Melvin Burgess, Kill all enemies, Milano, Mondadori, 2013, 280 p. € 13,60 – Ebook € 9,99. Età di lettura: da 14 anni
Billie è la figlia violenta di una madre alcolizzata. Rob, fan heavy metal, ha un patrigno che lo picchia mentre sua madre è incapace di reggere le proprie responsabilità. Chris è un brillante ragazzo di media borghesia, i cui genitori non capiscono perché odi la scuola così profondamente e non faccia altro che mettersi nei guai. Questi i protagonisti di un altro romanzo “shock” di Melvin Burgess, che non smette di coinvolgere i suoi lettori con storie forti. Nel libro si narrano le vicende di questi tre ragazzi che sbattono contro l'autorità degli adulti e finiscono in una struttura di recupero dove si accolgono studenti che nessuna altra scuola più vuole sui suoi banchi. E' qui che le strade dei tre si incrociano. Nessuno di loro rimane a lungo in questa posto, ma tanto basta perché il legame tra di loro si faccia molto forte.
Billie, Rob e Chris hanno una storia da raccontare, una storia che non hanno mai raccontato veramente. Tutte le persone che li circondano immaginano di conoscerla e di poterla raccontare, ma si sa che di ogni storia le versioni sono sempre due e la questione, quindi, è: a quale credere?
Difficile riassumere in poche righe le tante sfumature di questo libro duro che può piacere moltissimo agli adolescenti, perché riesce a comunicare la rabbia di questi ragazzi, il loro scontrarsi con gli adulti, la loro voglia di essere accettati per quello che sono e conquistarsi un posto nella società. Una storia nata da una ricerca sociologica sul campo fatta per un programma televisivo inglese che poi non è stato mai realizzato, ma da cui Melvin ha tratto ispirazione.

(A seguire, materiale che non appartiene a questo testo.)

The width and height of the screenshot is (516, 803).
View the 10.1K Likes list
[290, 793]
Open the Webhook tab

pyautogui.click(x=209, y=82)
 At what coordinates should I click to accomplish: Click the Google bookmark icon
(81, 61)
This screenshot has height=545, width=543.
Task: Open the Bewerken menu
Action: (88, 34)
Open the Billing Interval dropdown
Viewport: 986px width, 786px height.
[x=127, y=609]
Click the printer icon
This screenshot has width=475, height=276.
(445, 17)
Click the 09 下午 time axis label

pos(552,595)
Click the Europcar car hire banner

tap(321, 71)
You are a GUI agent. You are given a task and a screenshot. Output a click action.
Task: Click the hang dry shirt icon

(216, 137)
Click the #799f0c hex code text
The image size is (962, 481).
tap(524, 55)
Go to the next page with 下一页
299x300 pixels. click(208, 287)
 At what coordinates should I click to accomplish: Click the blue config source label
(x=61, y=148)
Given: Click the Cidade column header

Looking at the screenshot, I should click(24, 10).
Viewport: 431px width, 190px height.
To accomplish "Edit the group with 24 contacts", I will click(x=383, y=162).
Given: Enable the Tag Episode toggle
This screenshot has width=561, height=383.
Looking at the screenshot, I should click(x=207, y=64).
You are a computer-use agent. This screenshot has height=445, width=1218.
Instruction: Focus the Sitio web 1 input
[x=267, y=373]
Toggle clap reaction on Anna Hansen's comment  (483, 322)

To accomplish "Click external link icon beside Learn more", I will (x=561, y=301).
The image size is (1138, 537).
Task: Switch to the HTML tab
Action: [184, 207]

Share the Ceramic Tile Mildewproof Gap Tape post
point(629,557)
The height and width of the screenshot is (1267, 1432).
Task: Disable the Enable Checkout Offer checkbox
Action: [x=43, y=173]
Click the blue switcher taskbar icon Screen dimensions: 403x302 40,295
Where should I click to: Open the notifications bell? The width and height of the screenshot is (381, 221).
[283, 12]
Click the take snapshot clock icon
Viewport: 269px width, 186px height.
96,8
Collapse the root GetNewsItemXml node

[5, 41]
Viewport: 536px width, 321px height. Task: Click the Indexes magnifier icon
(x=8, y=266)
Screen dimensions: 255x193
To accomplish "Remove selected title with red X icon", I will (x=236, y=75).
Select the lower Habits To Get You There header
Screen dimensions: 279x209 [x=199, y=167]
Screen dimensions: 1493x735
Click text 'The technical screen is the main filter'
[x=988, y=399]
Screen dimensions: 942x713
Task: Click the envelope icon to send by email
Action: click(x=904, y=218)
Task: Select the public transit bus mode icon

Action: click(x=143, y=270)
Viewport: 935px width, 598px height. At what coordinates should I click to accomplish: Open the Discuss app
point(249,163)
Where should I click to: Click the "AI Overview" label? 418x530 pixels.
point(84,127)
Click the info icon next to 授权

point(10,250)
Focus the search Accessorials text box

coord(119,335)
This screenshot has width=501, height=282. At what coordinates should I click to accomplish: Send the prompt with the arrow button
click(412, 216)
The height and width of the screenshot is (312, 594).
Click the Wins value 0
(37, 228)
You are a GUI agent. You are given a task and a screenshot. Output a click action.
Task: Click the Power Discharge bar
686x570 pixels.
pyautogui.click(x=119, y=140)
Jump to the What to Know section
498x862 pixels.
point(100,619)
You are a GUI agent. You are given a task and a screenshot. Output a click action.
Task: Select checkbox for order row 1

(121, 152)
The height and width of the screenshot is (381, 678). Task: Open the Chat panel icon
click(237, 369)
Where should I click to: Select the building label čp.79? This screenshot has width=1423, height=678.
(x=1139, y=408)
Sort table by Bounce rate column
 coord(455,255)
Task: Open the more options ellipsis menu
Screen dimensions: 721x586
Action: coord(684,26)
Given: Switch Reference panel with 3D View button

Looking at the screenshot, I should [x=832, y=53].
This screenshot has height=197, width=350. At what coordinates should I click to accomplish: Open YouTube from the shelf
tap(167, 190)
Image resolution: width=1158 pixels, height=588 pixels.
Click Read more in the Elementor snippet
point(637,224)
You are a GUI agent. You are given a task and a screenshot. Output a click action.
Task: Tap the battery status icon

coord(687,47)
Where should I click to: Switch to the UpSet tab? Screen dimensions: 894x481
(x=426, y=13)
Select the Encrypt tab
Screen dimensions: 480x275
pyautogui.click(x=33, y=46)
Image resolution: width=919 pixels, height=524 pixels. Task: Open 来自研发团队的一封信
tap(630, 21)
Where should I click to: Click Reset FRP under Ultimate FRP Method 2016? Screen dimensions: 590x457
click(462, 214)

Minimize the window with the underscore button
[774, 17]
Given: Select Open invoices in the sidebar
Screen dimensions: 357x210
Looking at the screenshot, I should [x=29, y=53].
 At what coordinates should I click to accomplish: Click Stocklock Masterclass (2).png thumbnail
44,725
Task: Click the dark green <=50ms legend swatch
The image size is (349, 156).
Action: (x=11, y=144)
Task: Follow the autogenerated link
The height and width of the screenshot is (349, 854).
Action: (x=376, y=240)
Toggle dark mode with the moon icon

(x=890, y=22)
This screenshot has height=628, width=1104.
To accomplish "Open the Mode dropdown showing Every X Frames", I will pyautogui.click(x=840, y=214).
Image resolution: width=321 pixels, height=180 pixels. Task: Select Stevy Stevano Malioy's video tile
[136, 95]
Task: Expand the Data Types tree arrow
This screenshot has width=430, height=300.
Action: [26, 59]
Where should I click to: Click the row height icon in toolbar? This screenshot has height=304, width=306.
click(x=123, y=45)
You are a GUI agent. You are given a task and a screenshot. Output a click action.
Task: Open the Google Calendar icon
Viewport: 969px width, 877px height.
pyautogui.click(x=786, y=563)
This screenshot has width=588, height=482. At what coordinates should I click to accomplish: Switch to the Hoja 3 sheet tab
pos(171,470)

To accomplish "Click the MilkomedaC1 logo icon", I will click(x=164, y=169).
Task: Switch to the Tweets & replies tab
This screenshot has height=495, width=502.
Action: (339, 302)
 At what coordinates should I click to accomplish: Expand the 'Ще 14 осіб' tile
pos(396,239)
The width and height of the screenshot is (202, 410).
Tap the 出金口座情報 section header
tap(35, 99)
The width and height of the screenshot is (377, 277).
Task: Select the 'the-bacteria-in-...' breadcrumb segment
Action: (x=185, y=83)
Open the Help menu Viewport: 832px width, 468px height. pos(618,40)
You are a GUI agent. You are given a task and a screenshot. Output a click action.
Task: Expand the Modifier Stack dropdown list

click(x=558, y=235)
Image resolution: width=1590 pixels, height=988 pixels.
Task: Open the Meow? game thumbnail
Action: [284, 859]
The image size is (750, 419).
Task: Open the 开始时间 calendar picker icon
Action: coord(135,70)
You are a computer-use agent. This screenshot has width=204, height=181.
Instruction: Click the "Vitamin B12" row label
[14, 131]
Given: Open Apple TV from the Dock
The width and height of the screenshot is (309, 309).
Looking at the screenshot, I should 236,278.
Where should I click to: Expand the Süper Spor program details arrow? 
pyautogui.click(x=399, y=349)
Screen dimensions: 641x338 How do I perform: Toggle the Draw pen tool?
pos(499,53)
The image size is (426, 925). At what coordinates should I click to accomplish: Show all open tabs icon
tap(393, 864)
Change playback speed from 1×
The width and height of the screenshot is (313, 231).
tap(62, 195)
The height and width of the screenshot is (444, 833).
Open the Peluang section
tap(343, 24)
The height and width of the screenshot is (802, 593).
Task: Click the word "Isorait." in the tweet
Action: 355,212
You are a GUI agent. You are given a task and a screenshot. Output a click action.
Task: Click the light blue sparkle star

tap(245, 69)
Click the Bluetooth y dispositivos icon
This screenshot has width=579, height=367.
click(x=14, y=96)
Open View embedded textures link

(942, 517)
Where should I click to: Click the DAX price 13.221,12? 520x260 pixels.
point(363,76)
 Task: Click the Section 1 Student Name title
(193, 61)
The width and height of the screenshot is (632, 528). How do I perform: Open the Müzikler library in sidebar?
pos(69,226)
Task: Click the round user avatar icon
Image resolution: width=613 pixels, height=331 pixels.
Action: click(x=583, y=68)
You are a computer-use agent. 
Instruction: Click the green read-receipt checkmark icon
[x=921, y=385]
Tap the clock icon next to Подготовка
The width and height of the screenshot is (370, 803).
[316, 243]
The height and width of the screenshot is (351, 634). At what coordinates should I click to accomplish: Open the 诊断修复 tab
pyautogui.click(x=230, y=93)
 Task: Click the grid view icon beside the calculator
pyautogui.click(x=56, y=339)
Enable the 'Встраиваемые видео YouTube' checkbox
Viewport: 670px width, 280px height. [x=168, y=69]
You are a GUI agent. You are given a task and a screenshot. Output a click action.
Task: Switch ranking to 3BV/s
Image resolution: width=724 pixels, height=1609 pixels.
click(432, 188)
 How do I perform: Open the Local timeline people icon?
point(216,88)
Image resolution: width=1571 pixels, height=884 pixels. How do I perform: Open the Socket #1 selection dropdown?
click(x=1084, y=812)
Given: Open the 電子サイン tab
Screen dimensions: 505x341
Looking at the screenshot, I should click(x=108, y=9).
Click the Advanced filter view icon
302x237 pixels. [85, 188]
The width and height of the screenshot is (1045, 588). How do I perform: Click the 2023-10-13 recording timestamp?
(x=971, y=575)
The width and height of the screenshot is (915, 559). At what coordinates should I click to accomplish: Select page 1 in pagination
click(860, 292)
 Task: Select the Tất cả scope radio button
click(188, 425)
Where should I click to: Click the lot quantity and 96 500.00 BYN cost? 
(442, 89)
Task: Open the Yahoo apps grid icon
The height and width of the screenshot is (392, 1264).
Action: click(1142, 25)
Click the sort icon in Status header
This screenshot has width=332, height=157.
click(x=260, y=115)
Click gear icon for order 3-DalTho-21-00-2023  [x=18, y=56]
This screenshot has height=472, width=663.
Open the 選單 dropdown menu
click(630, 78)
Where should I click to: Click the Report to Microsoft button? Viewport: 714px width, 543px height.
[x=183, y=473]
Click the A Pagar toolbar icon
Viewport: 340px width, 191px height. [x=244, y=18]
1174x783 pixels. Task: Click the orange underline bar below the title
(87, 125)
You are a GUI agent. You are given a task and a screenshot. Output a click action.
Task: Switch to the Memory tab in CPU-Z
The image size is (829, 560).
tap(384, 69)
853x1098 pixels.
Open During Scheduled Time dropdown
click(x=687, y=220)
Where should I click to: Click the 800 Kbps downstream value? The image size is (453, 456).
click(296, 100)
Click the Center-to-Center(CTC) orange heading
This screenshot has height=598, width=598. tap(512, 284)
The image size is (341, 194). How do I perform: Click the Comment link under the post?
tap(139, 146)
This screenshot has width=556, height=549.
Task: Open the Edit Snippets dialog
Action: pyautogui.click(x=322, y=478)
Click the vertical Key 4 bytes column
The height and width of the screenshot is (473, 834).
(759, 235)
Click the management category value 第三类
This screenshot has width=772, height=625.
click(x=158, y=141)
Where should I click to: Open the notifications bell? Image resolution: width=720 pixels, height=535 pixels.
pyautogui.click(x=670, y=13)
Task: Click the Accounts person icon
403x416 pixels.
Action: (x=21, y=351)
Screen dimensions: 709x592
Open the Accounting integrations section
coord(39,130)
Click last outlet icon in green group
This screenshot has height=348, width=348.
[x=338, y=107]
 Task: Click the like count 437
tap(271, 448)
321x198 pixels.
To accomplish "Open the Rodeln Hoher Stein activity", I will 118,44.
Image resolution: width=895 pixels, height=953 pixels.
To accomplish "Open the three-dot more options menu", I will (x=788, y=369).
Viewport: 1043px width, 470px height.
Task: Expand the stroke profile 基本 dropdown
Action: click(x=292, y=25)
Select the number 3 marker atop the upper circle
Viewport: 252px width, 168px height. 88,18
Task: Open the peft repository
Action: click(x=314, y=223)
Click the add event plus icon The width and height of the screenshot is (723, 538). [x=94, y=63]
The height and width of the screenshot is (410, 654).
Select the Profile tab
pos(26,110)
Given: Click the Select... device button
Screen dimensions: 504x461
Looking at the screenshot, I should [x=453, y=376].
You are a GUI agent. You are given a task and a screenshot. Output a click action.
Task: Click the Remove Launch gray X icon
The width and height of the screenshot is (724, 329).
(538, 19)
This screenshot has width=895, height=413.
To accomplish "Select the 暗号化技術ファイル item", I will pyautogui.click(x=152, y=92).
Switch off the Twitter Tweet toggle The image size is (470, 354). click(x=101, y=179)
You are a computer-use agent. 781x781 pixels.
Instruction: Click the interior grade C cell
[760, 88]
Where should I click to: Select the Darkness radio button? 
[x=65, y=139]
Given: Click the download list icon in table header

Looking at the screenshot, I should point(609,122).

Un romanzo crudele, diretto, anche complesso – ma che si legge d’un fiato – e con un messaggio semplice: comprensione e perdono, se non per tutti, almeno per la maggior parte delle persone. Una storia che parla ai ragazzi facendo loro capire l’importanza di essere più tolleranti verso i compagni “problematici”, perché c’è un perché se, quando non dormono sul banco, disturbano gran parte delle ore scolastiche. Una storia che parla agli adulti, genitori e insegnanti, mostrando loro come non portare pregiudizio nei confronti dei giovani, basandosi solo su ciò che indossano, il linguaggio che usano, il loro rifiutarsi di conformarsi all’idea che uno può avere di teenager “normale”.